How do we grow if everything is free?

Browsers, search engines, music sharing, video sharing websites are all free. And I’m here to tell you that it is a bad thing.

Free things are very difficult to compete with, so they actually reduce competition in a market. Free is good enough. Why would anybody start a search engine to compete with Google? They cannot compete with free.

I’d like to be in a world where antitrust law kicks in and you have to pay for a search engine and a browser. There could be multiple browsers in the market, competing on performance and features. It would be like the 90s and early 2000s when software was competitive.

The computation is trivial, it’s the arrangement of objects and methods that is complicated

Two programmers can write the same program and the programs will be completely different because different variable names were used, different grouping of data was used and so on. The classes are incompatible.

What if there was a language which could be written in such a way that generally if the computation is the same, then the code is the same. There’s only one way to write an addition. But theres hundreds of ways to write a btree.

The grouping operators: variable, classes, structs, classes, methods, functions, types all need to be abstracted. They all do the same thing. They group code together or where data is stored in memory. They’re an abstraction or syntactic sugar.

Interfaces partially solve the problem of interoperability. But it’s painful to implement 100s of methods in an interface.

Most modern programming isn’t writing number crunching formulas (actual computation) but arrangement of object of the right type that contain the right data or arrangement of method calls. This book keeping is so complicated that software is slow to write and interoperability hard to impossible.

I feel we haven’t found the right abstraction for writing and reasoning about code. Methods, classes, structs, variables, types are all incomplete. Everyone has strong opinions about what code is good. But one man’s beauty is another man’s garbage code. And there’s a lot of garbage code out there.

What upsets me is how unreadable mature codebases are. There’s no separation of concerns that is readable. Every concern is mushed together and sprinkled throughout the codebase. Little of a mature codebase is actually algorithmic, it’s mostly poorly managed complexity. The complexity is self-created. The abstractions are rife and terrible.

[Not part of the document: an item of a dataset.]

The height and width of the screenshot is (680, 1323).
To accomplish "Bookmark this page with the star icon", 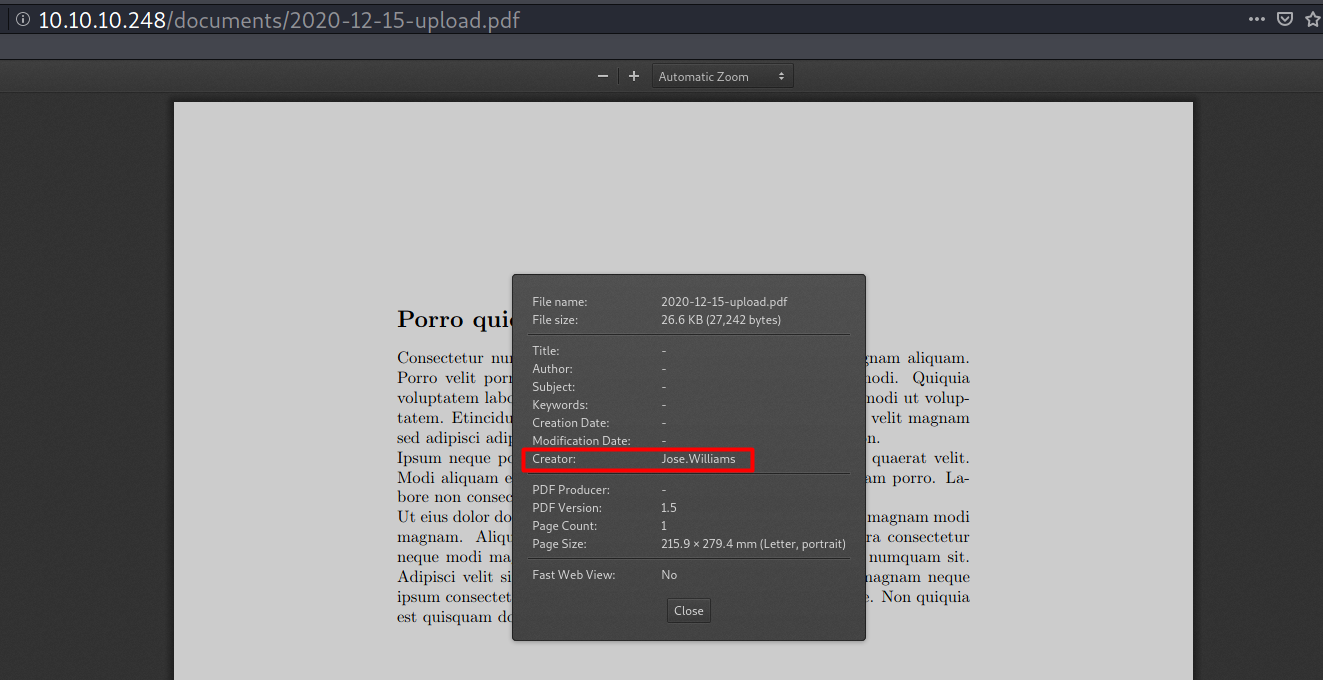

I’m still trying to think of alternative abstractions that make code interoperable by default.

I’m worried that modern computing is too complicated

Our computing heritage is obnoxiously complicated and full of nuances and edge cases. It’s a wonder that anything can be maintained and not just rewritten.

I’ve been studying the OpenJDK JVM and reading about sneaky locking and it’s an area of code that is fundamentally complicated. Very few people actually understand the JVM’s internals. This knowledge will die out unless replaced by new people who learn the JVM.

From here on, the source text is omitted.